Does Your IVR’s Personality Match Your Business’s Personality?

by Mindful
 • April 7, 2015
 • 4 min to read

Your IVR system is often the first touch point your callers will experience with your business. Like with any aspect of business, first impressions matter. If what your callers hear doesn’t match with your business’s “personality” or brand image, you may be starting the relationship off on the wrong foot.

In the late 1990s when call centers first introduced IVR systems for universal queuing, routing solutions, and collecting customer data to enable routing, customer interaction with live PBX operators decreased dramatically. Customers quickly had to adapt to responding to prompts, providing account numbers, and navigating through multiple layers of a phone system before being able to speak to a call center representative.

While the switch to IVR systems has enabled call centers to operate far more efficiently, the level of customer service provided by these cost-effective solutions has often been less than consistent. One of the primary mistakes that businesses have made is not tailoring their IVR system to their customers and to their brand.

What Do Your Callers Experience?

To callers, your IVR system is experienced through greetings, prompts, and on-hold messages. The voice, the instructions, and the music all communicate important elements of your brand and dedication to providing service.

A company like Southwest Airlines that has a casual image uses their IVR system recordings to convey fun, friendly messages that are aligned with their brand. In contrast, a healthcare provider like Blue Cross needs a more informative tone for their IVR system with prompts that are easily understandable to a wide audience. A debt collector obviously needs a straightforward and serious greeting with a minimum of prompts to minimize the chance of dropped calls.

Unfortunately, IVR systems are not always appropriately configured for either the call center or the company’s brand. And this misalignment can heavily impact service and sales numbers. For example, a credit card company that navigates customers through too many prompts will see customers hanging up before completing the process of making a payment. Or a cable company’s support line with repetitive, robotic sounding on-hold music and no on-hold message will result in customers canceling their service and switching to the competitor. While these problems occur at the IVR system level, they are viewed as company-wide problems to customers. In the mind of a customer, a company that can’t figure out how to communicate effectively via the phone system is a company that doesn’t care.

So how can you match your IVR system to your business’s personality? Here are a few considerations:

Voice and Music

The voice chosen for IVR system messages and music can definitely set the tone for your customers’ experience. Consider the image you want to project and find a voice and music that effectively communicate it. For example, a serious older man’s voice sends a completely different message than a friendly young female voice. An English accent can covey sophistication while a Southern drawl can express down-home charm. Just as your business has a carefully chosen logo and brand colors, the sound is equally as important.

Scripts

Brevity and clarity are fundamental to writing effective IVR system scripts. You cannot expect callers to be able to follow prompts and directions that are unclear or complicated. Callers could be dialing from a phone or while multitasking at work. So straightforward, simple options will always be more effective. Messages should also be courteous. It never hurts to say please and thank you or that you appreciate your callers’ business.

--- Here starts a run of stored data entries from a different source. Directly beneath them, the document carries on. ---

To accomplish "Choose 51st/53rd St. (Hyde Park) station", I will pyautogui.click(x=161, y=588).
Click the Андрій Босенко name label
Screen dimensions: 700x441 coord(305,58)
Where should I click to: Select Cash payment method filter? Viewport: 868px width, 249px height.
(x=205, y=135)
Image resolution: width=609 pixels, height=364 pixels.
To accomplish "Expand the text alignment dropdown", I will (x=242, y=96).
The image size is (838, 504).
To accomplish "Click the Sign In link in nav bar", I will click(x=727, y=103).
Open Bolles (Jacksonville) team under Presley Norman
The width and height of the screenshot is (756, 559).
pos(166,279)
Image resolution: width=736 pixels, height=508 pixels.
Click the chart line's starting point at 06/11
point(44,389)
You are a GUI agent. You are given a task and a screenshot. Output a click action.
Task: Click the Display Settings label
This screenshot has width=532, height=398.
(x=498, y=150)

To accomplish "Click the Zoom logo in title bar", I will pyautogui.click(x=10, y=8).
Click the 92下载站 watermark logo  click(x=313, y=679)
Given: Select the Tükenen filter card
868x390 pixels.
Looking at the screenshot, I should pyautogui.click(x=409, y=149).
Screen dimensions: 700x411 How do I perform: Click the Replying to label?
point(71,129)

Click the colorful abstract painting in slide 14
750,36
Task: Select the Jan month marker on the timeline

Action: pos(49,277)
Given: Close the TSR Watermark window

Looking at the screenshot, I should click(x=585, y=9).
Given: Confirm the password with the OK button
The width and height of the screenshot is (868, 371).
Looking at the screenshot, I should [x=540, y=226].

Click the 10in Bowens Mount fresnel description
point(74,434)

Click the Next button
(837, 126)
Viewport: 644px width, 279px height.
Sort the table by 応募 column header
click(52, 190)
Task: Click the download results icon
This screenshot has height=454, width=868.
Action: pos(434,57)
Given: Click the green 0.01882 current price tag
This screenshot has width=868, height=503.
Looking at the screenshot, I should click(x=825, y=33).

Most IVR systems enable you to set up different call routes for different customers. If you have these capabilities, consider tailoring messaging to specific targeted callers. This will enable you to give more relevant information before the caller reaches a live representative.

Call Path Flow

The call path flow is equally as important as what is heard. The level of difficulty and the steps required to navigate from your system’s initial greeting to reaching either an automated response or the help of a call center representative can speak volumes to your caller.

In the case of a healthcare provider, callers may be trying to quickly get information for a sick or injured loved one. The last thing they need is to have to listen to lengthy messages and navigate through five prompts before being able to speak to an advice nurse. This information should be accessible with a minimum of prompts and transfers.

For a utility company that takes phone payments, customers may prefer to not have to speak to a representative. They simply want to be able to enter in their account number, hear the amount due, and provide their payment details.

Conveying Customer Service

Does your business pride itself on providing great customer service? If it does, you can’t get away with having 20 minute on-hold times and circular call routing that never connects customers to a live representative.

If customer service is a focus of your business, your system must support this focus. In a perfect world, this would mean calls being answered without any hold time. However, few call centers can afford to have the necessary staff to accomplish this. One solution that does communicate better service is VHT Callback, which holds a caller’s place in a virtual queue or even gives them the option to receive a scheduled call back at a more convenient time. By giving the caller options, you can better align your system to your desired quality of service.

Putting It All Together

Like with any brand component, there are many elements to consider. While a logo includes design, typeface, color, and size, an IVR system consists of sound, scripts, and call path flow. How these work together can determine how well your system communicates your brand and business personality.